Given text Block Start

But the Second Circuit also went on to note that the District Court’s holding and the line of cases on which it relied conflicted, more fundamentally, with the concept of out-of-pocket damages.  The Second Circuit’s critique of the underlying line of cases is worth quoting at length:

[A] share of stock that has regained its value after a period of decline is not functionally equivalent to an inflated share that has never lost value.  This analysis takes two snapshots of the plaintiff’s economic situation and equates them without taking into account anything that happened in between; it assumes that if there are any intervening losses, they can be offset by intervening gains.  But it is improper to offset gains that the plaintiff recovers after the fraud becomes known against losses caused by revelation of the fraud if the stock recovers value for completely unrelated reasons.  Such a holding would place the plaintiff in a worse position than he would have been absent the fraud.  Subject to the bounce-back limitation imposed by the PSLRA, a securities fraud action attempts to make a plaintiff whole by allowing him to recover his out-of-pocket damages, that is, the difference between what he paid for a security and the uninflated price.  In the absence of fraud, the plaintiff would have purchased the security at an uninflated price and would have also benefitted from the unrelated gain in stock price.  If we credit an unrelated gain against the plaintiff’s recovery for the inflated purchase price, he has not been brought to the same position as a plaintiff who was not defrauded because he does not have the opportunity to profit (or suffer losses) from ‘a second investment decision unrelated to his initial decision to purchase the stock.’

In other words, the Second Circuit revealed this case to be another example of courts becoming bogged down in the formulaic elements of securities fraud claims and in the process losing track of the logic underlying those elements.  The point of the “loss causation” element is to identify the loss plaintiff has suffered specifically because of the fraud committed by the defendant – the amount which, if recovered, would make the plaintiff whole.  With that logic in mind, a subsequent, post-disclosure recovery of the stock price – presuming, as the court must at the pleading stage, that the recovery is for unrelated reasons – does not negate loss causation.  If the defendant had not inflated the initial purchase price, the plaintiff would have paid less for the stock at the outset, and then still would have captured the benefit of the subsequent, unrelated rise.

The Second Circuit’s ruling in Acticon eliminates a weapon from the defendants’ arsenal on a motion to dismiss, and as such works against defendants.  But a “long view” of Acticon may be more positive for defendants.  While in this case, the district court’s formulaic decision worked in defendants’ favor, in many cases it is plaintiffs that use the formulas and theories of securities fraud to stretch liability.  Keeping securities law grounded in first principles generally works in defendants’ favor.  For example, suppose that instead of recovering, NEP’s stock dropped more over the ensuing months following the initial 20% drop.  In that case, defendants would – rightly – argue that those drops were caused by unrelated market forces and are unrecoverable in the securities fraud action.  The Second Circuit itself hinted at this scenario with the words “(or suffer losses)” in the quote above.  Other examples are arguable over-extension of the “fraud-on-the-market” doctrine and accessory liability.

Given text Block End

What you are asked to do: Copy the passage on loss causation, starting with "In other words, the" and going on through "subsequent, unrelated rise.", but swap "plaintiff" for "investor" each time it appears. Answer using only the passage on loss causation above.

Record set Block Start

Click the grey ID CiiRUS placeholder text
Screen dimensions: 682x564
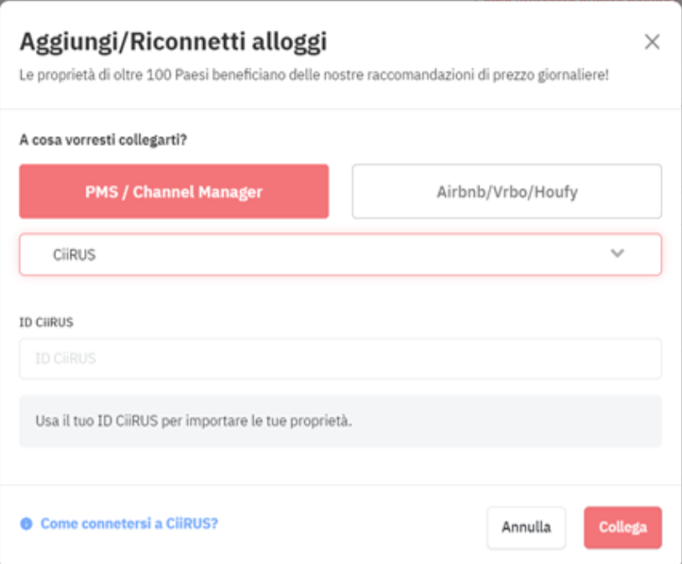pos(66,358)
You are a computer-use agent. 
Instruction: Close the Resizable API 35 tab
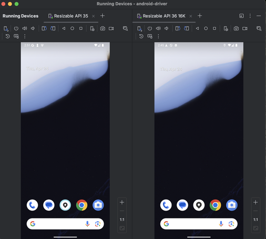[x=94, y=16]
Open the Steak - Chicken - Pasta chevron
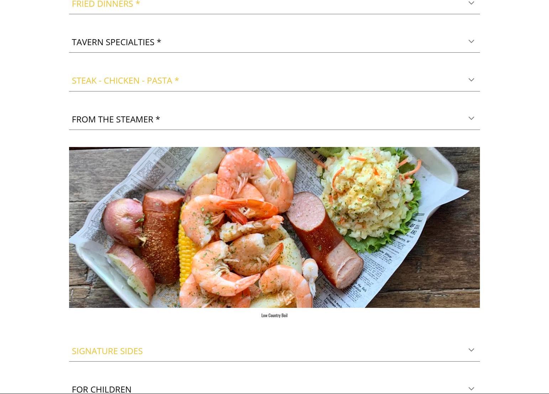 471,80
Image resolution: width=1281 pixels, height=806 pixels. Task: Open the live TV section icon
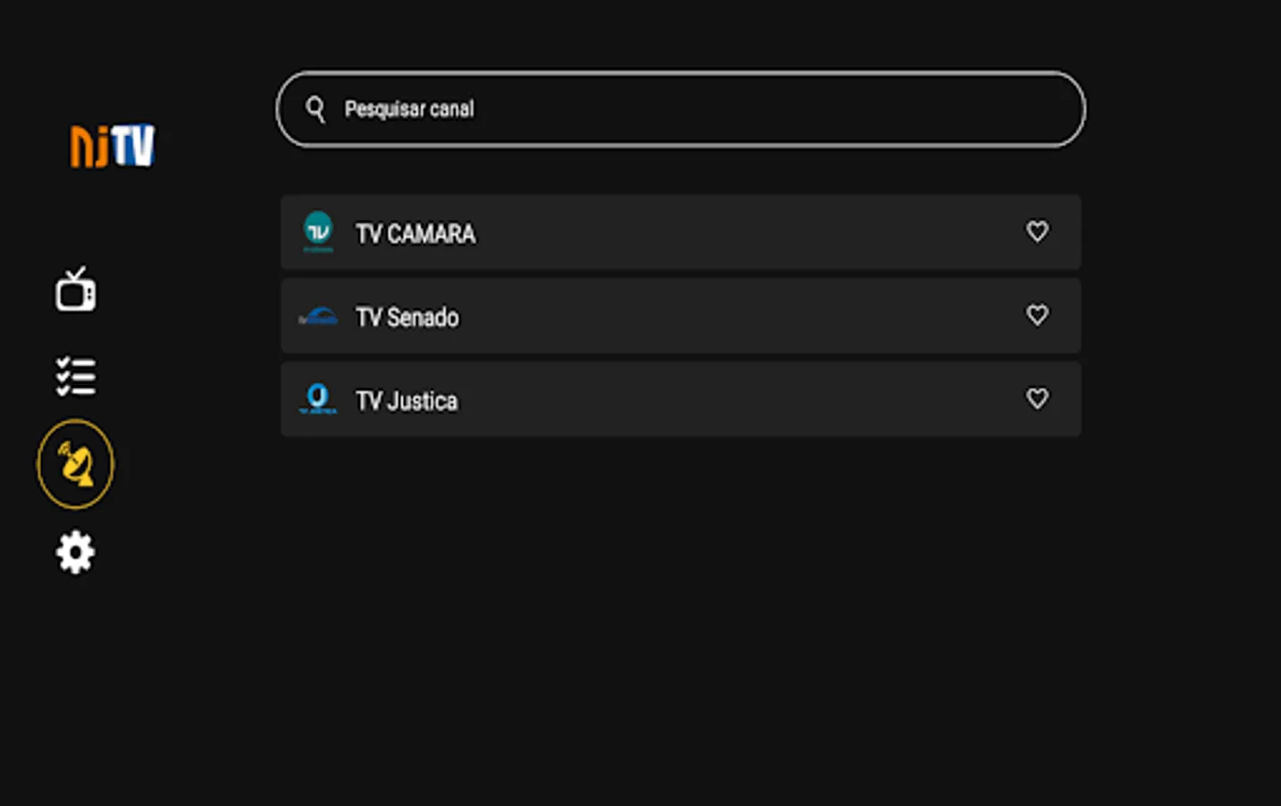[x=75, y=289]
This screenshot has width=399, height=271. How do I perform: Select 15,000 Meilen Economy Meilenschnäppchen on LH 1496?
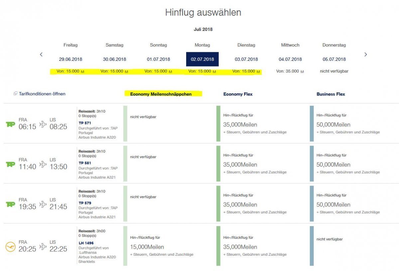(147, 247)
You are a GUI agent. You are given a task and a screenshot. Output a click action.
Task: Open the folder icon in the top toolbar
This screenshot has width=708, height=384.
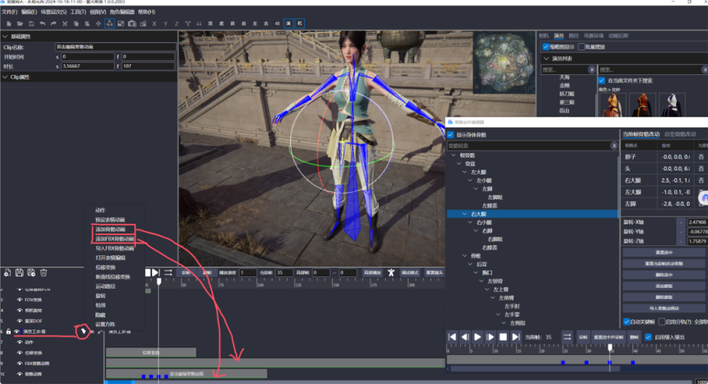tap(20, 23)
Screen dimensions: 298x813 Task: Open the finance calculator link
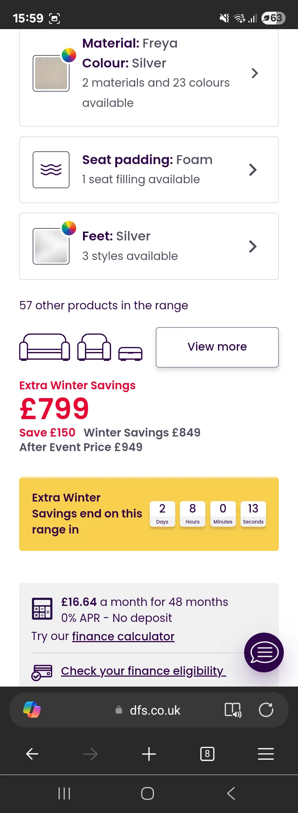[123, 636]
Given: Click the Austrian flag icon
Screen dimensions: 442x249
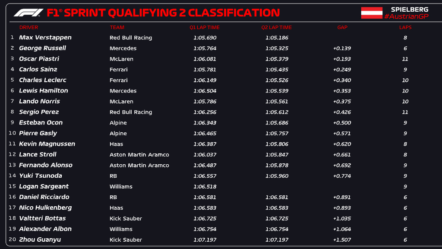Looking at the screenshot, I should pyautogui.click(x=371, y=13).
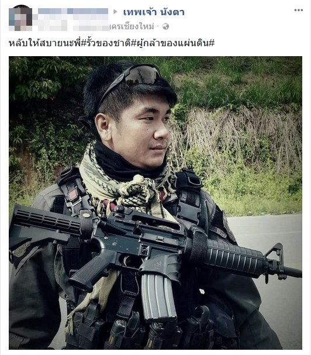Open the เทพเจ้า นังตา profile link
311x355 pixels.
coord(154,12)
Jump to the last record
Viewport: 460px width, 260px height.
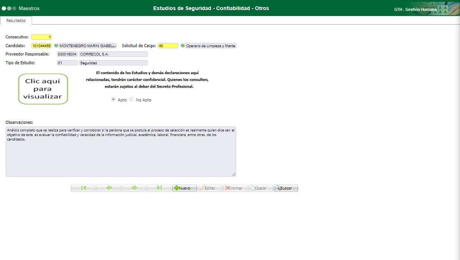click(x=159, y=188)
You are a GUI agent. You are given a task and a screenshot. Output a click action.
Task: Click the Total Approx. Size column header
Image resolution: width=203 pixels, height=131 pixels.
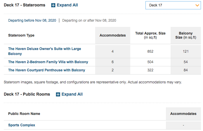[x=150, y=35]
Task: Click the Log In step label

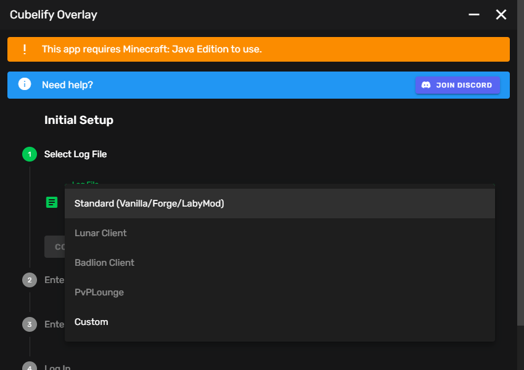Action: [x=57, y=367]
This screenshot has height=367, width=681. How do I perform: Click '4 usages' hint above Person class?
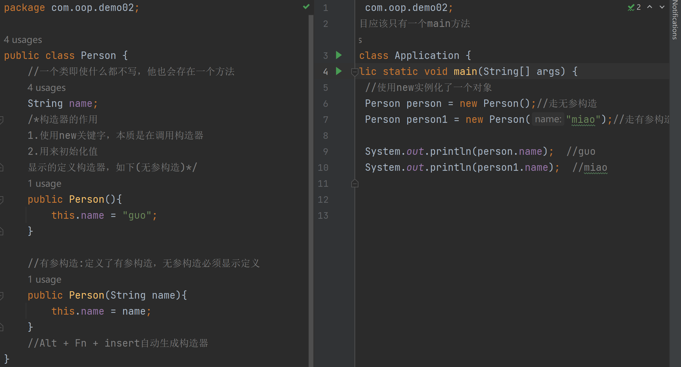click(x=23, y=40)
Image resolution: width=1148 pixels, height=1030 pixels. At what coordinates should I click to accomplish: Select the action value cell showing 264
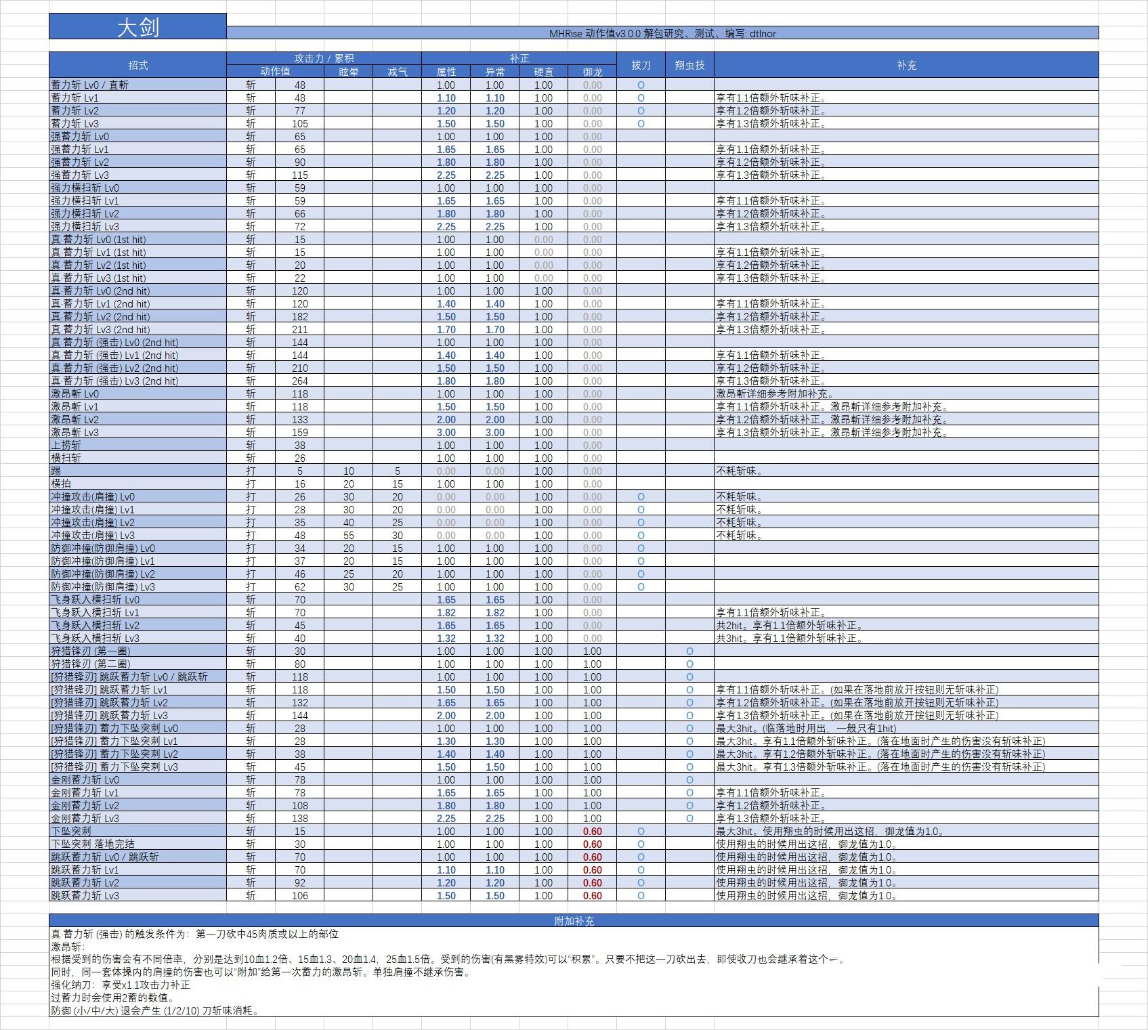(299, 381)
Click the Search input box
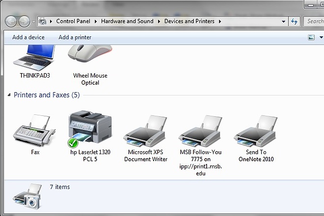Image resolution: width=324 pixels, height=216 pixels. pyautogui.click(x=314, y=21)
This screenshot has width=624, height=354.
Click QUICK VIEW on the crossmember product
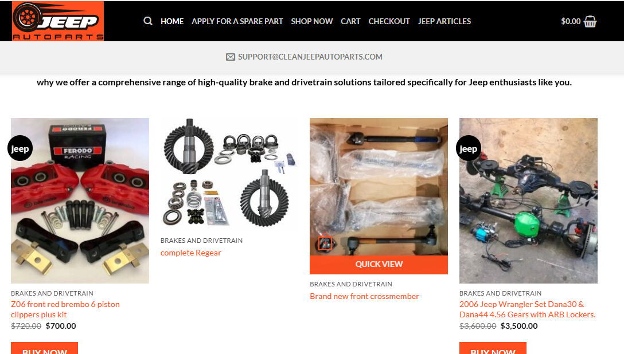coord(379,264)
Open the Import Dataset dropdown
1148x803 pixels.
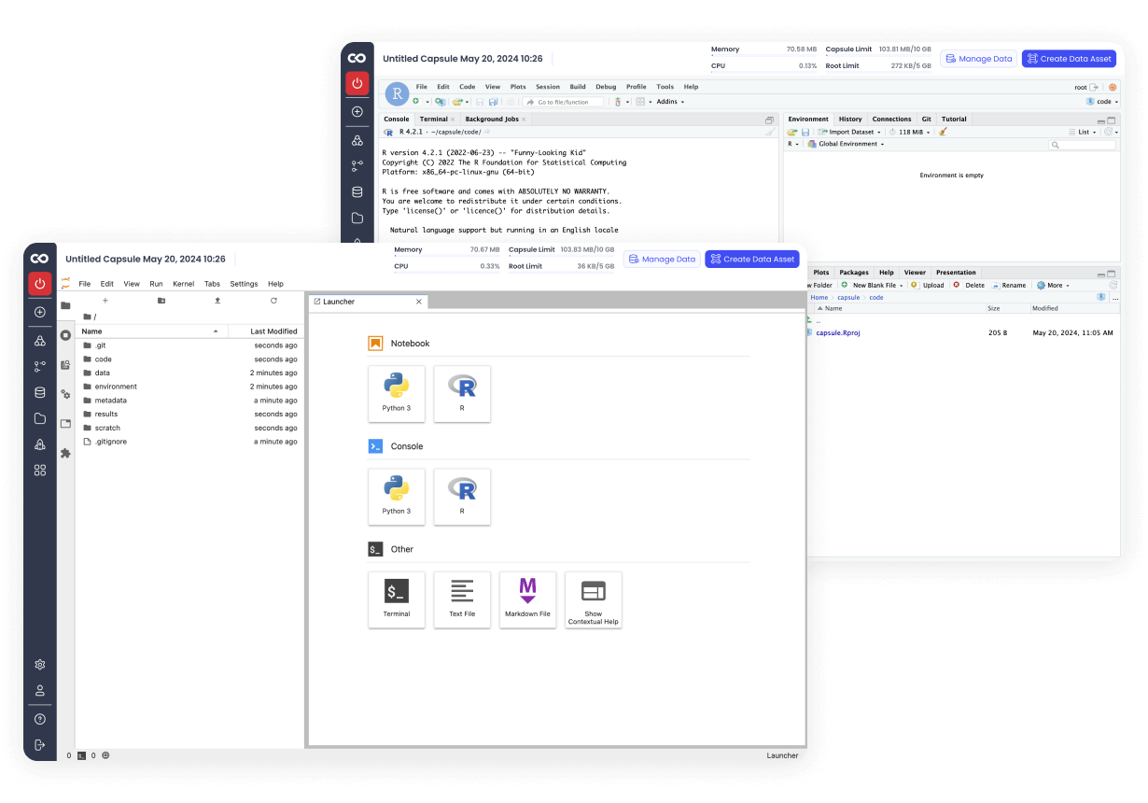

Record set Block End

Response area:
In other words, the Second Circuit revealed this case to be another example of courts becoming bogged down in the formulaic elements of securities fraud claims and in the process losing track of the logic underlying those elements.  The point of the “loss causation” element is to identify the loss investor has suffered specifically because of the fraud committed by the defendant – the amount which, if recovered, would make the investor whole.  With that logic in mind, a subsequent, post-disclosure recovery of the stock price – presuming, as the court must at the pleading stage, that the recovery is for unrelated reasons – does not negate loss causation.  If the defendant had not inflated the initial purchase price, the investor would have paid less for the stock at the outset, and then still would have captured the benefit of the subsequent, unrelated rise.